**** AVAILABLE RECORDS

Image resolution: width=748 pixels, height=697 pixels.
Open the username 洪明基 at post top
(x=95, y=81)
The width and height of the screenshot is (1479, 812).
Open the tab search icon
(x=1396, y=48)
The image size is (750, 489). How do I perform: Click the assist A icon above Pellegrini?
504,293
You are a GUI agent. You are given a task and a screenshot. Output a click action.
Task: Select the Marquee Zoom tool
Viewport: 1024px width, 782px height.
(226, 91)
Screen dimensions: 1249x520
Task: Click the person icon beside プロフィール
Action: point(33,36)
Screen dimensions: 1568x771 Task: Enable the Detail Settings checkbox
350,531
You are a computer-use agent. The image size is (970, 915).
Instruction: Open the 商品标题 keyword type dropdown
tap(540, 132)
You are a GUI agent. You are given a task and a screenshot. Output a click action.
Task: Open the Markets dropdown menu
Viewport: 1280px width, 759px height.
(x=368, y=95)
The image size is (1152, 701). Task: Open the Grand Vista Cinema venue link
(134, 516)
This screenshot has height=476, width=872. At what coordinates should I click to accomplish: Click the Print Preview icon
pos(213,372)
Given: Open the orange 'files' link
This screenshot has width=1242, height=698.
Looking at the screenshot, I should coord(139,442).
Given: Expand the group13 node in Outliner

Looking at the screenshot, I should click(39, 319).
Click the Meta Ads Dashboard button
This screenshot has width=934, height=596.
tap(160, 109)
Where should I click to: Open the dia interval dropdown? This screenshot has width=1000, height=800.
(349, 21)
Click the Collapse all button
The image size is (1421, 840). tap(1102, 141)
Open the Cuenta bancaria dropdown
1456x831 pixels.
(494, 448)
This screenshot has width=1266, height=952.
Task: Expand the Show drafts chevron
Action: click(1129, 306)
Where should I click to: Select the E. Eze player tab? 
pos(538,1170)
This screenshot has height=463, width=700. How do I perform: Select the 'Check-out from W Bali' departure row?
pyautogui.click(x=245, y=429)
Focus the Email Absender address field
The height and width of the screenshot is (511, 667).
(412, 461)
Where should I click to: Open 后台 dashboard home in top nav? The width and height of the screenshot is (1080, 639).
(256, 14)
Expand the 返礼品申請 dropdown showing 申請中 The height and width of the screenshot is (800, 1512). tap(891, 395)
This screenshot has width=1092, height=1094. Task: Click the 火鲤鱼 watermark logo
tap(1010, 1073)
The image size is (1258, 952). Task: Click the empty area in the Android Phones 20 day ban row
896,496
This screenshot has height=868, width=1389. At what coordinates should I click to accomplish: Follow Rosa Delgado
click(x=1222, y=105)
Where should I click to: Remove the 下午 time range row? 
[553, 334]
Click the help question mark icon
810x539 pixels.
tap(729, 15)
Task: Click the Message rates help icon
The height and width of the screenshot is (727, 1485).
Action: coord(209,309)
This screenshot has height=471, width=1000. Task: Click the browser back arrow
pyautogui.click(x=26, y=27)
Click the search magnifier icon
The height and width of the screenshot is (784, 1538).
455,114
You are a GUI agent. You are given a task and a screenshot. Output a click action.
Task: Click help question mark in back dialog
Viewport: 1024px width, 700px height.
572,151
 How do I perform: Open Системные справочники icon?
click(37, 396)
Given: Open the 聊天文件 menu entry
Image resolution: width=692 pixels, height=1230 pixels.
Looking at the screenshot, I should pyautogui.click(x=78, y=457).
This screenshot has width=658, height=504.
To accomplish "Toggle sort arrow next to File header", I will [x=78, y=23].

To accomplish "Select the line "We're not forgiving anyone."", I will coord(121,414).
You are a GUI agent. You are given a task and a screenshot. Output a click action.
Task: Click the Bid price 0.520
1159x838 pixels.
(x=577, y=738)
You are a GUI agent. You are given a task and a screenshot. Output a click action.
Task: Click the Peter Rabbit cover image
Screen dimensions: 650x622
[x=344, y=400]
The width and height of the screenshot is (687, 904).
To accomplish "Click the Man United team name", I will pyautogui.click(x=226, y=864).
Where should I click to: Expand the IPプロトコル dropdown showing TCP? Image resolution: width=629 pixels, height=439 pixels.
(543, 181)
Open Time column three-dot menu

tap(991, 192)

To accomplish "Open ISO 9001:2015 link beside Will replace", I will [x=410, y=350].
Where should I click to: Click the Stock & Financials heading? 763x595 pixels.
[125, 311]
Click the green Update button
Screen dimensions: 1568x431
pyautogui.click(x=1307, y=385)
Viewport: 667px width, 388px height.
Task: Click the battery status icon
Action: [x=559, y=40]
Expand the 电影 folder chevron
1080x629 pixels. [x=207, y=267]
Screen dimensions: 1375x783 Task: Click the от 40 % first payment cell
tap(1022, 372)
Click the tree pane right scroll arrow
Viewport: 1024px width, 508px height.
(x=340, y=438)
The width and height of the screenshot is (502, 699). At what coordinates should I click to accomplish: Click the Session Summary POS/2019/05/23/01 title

********

PROBLEM: Where a line in the records above contains the word "will", include it in the count; state the total and nothing more.

SOLVED PROBLEM: 4